Only 13 studies were included in the current analysis, with limited studies focusing on the effect of KD in patients with T2DM worldwide. For instance, no analysis was conducted on HOMA-IR even though there was a trend of improvement; also, very limited literature was available. All studies included in this meta-analysis were carried out among Caucasian diabetic patients (no East Asians included); however, the majority of East Asian diabetic patients showed insulin resistance with central obesity and defect in insulin secretion. Therefore, clinical trials conducted among East Asians are highly desirable to confirm whether there is an improvement in the secretion function of islet cells other than improved regulation of glucose and lipid metabolism. Moreover, the current study analyzed the data without assigning studies into time duration due to the limited number of studies and the missing data of insulin and lipid biomarkers; in addition, the duration of the follow-up was decentralized into days, months, and years. The available studies concerning the effects of ketogenic diet in patients with diabetes are very limited; it is impossible to summarize a similar follow-up interval for statistical analysis of time points. However, the current results suggested that ketogenic diet consumption contributed to therapeutic effects despite the length of the term of intervention. The analysis of the difference before and after the intervention may also give credit to the clinical efficacy of the diet therapy. In current clinical practice, a majority of the patients have to use a combination of multiple drugs to improve their glycolipid metabolism. Drug therapy is a heavy mental and economical burden to patients.
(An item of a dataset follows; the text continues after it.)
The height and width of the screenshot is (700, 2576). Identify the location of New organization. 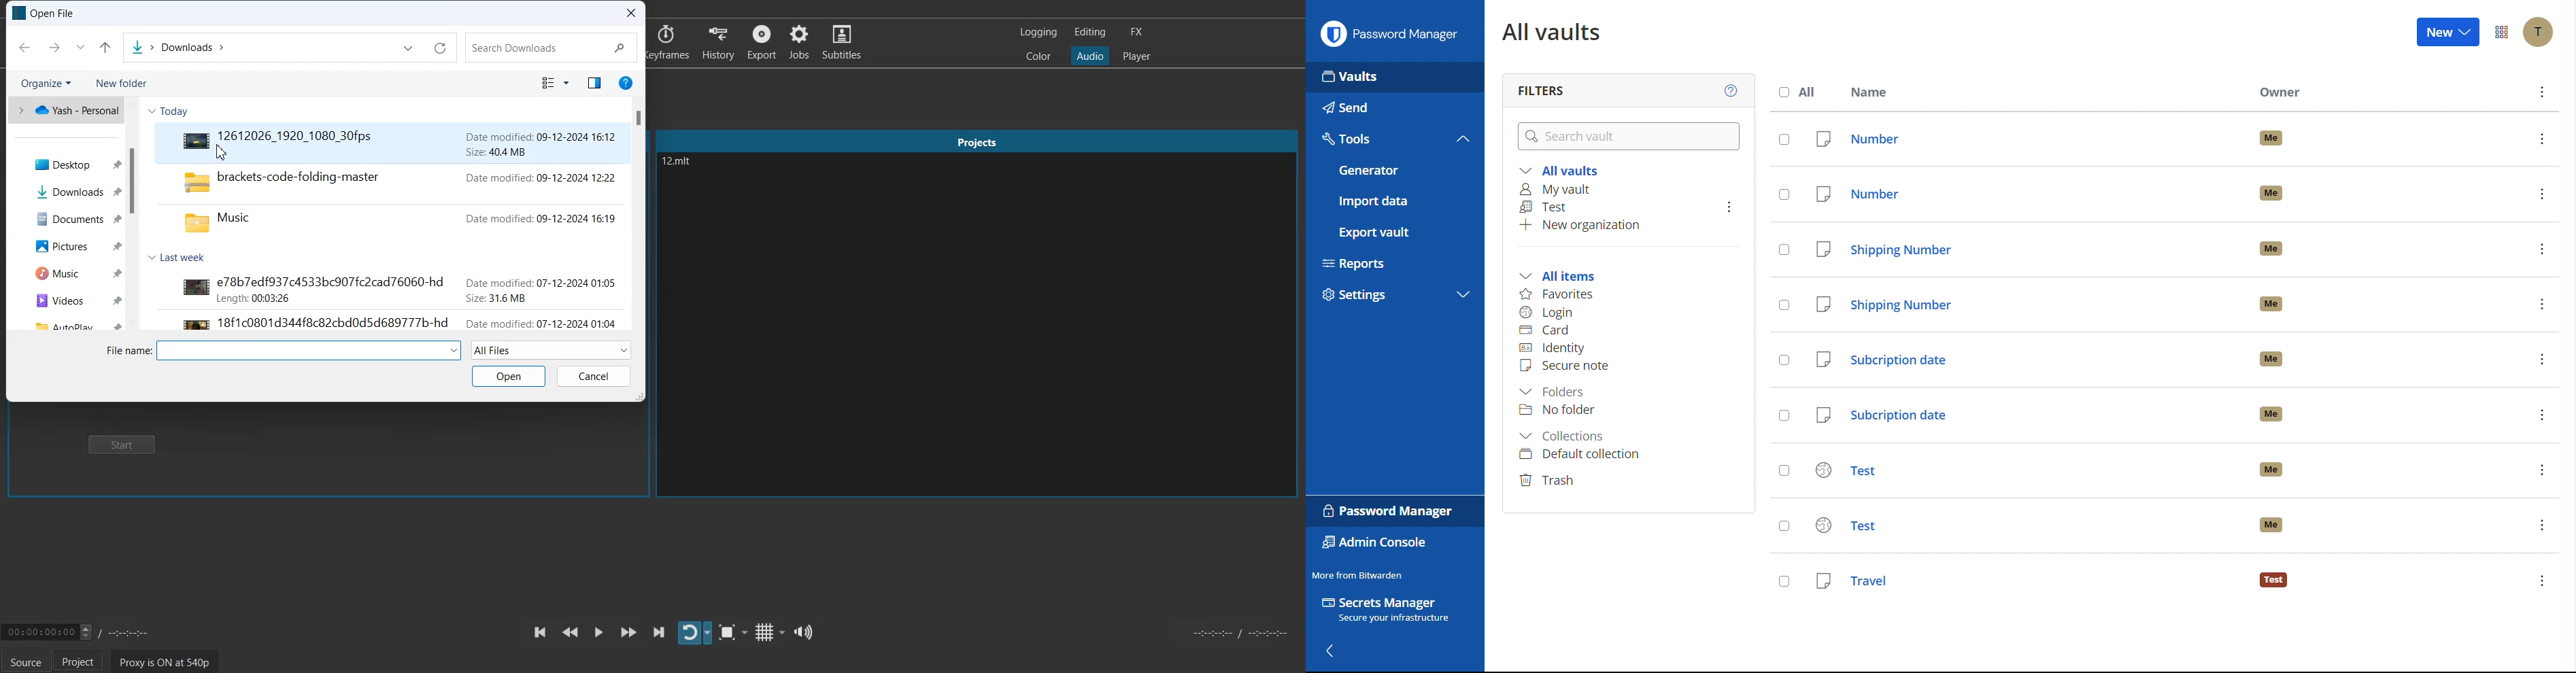
(1582, 228).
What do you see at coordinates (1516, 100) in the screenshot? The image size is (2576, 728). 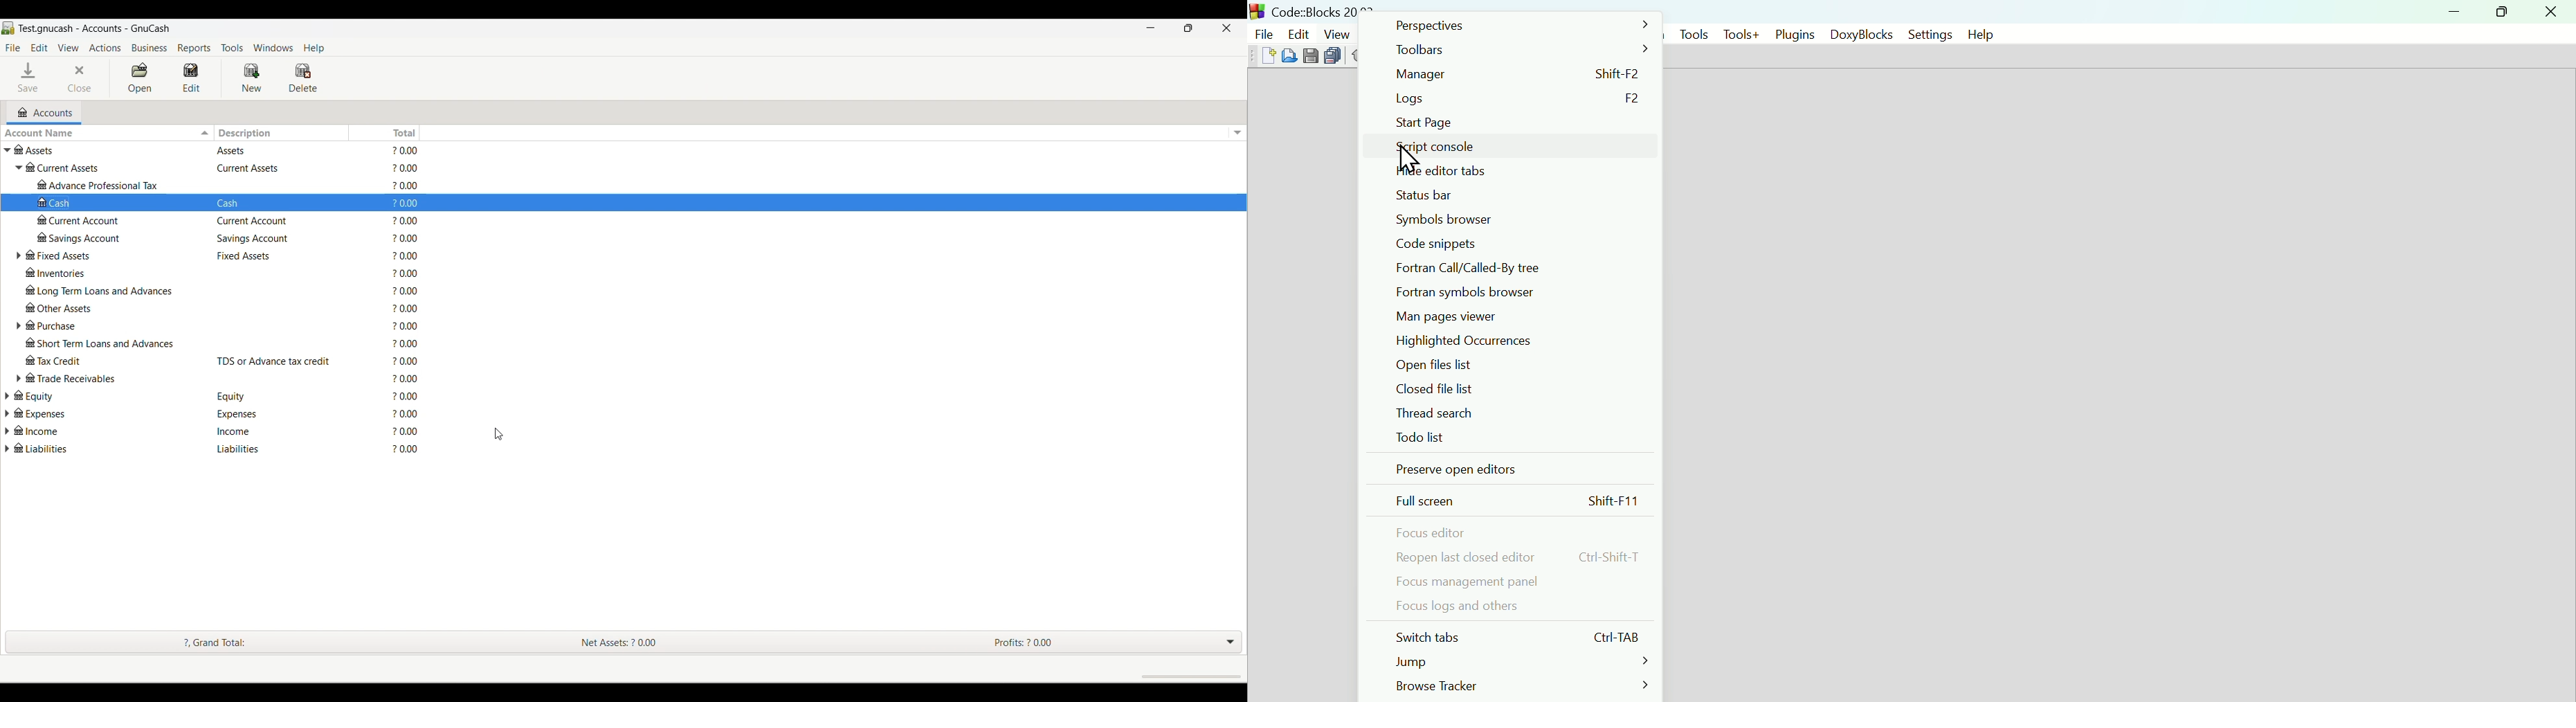 I see `Logs` at bounding box center [1516, 100].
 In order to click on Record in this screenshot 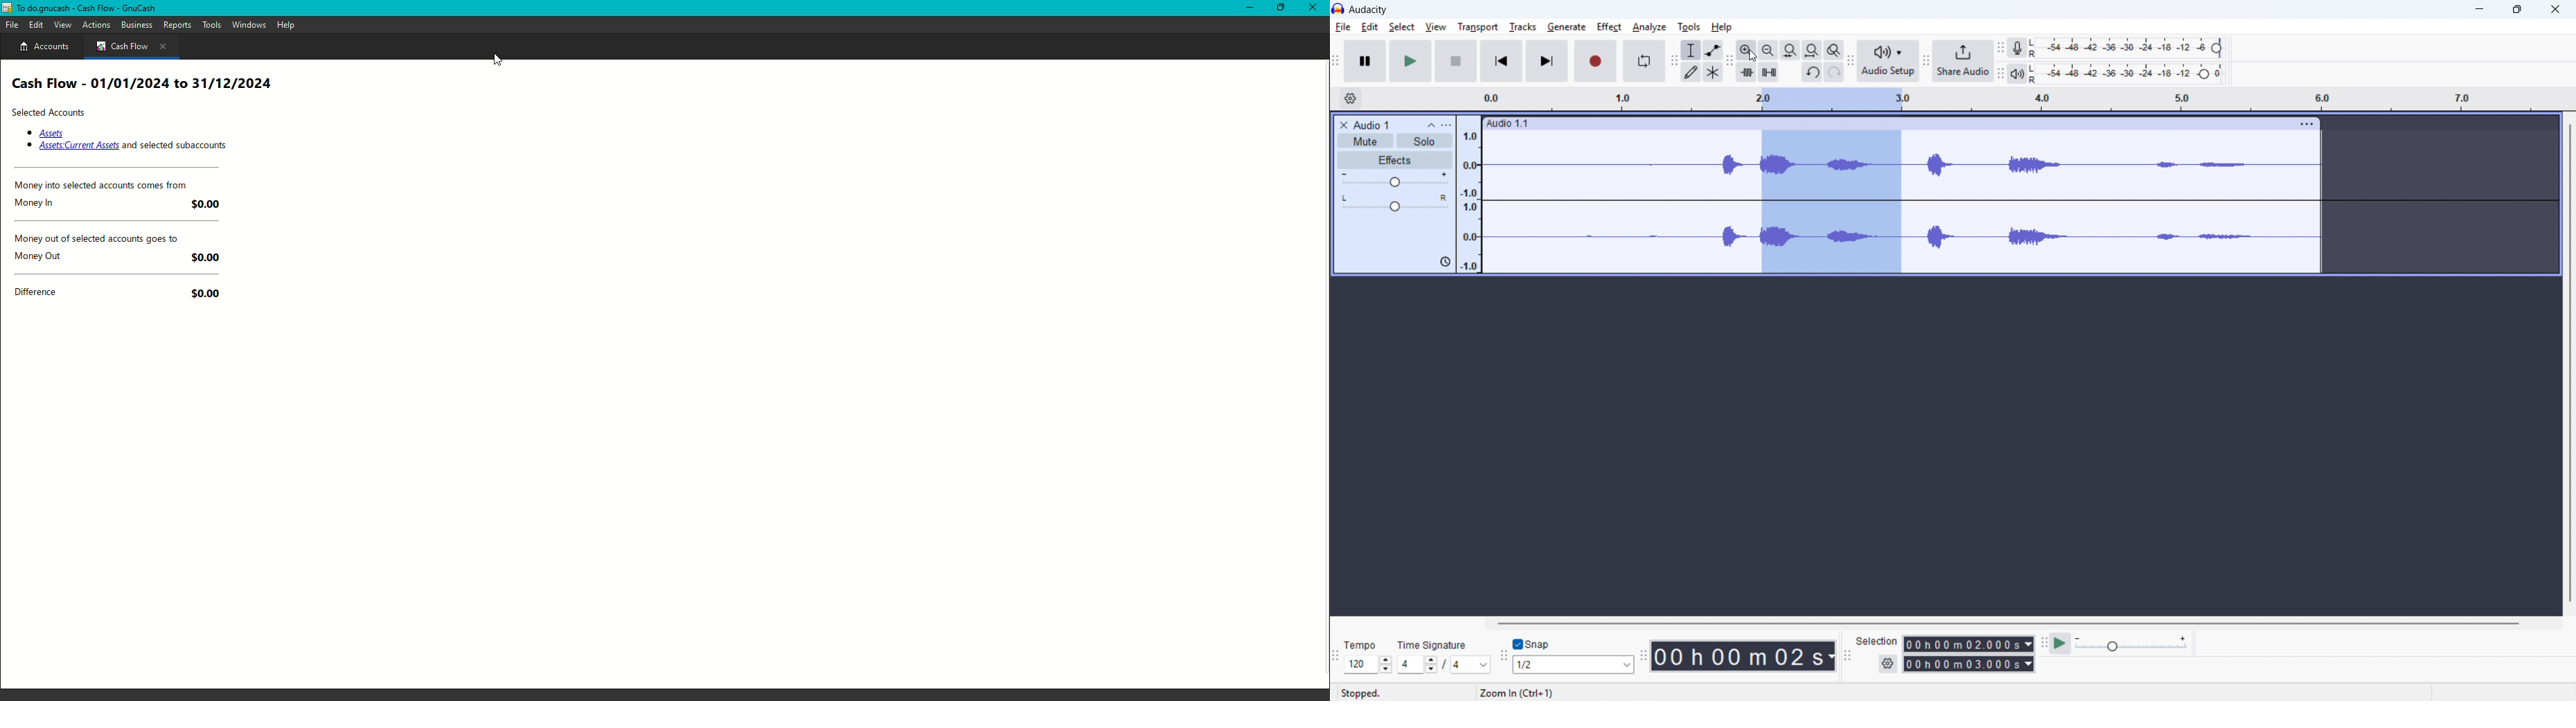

Given the fact that most of the patients are confused regarding a proper dietary therapy plan, it is essential to recommend a feasible dietary therapy plan to transmit a positive message to both patients with diabetes and physicians majored in the area of diabetes.

Conclusion

Based on a meta-analysis that systematically reviewed 13 relevant studies, we found that ketogenic diet can not only control fasting blood glucose and reduce glycosylated hemoglobin, but also improve lipid metabolism. Additionally, ketogenic diet can reduce BMI and body weight. Therefore, ketogenic diet may be used as part of the integrated management of type 2 diabetes.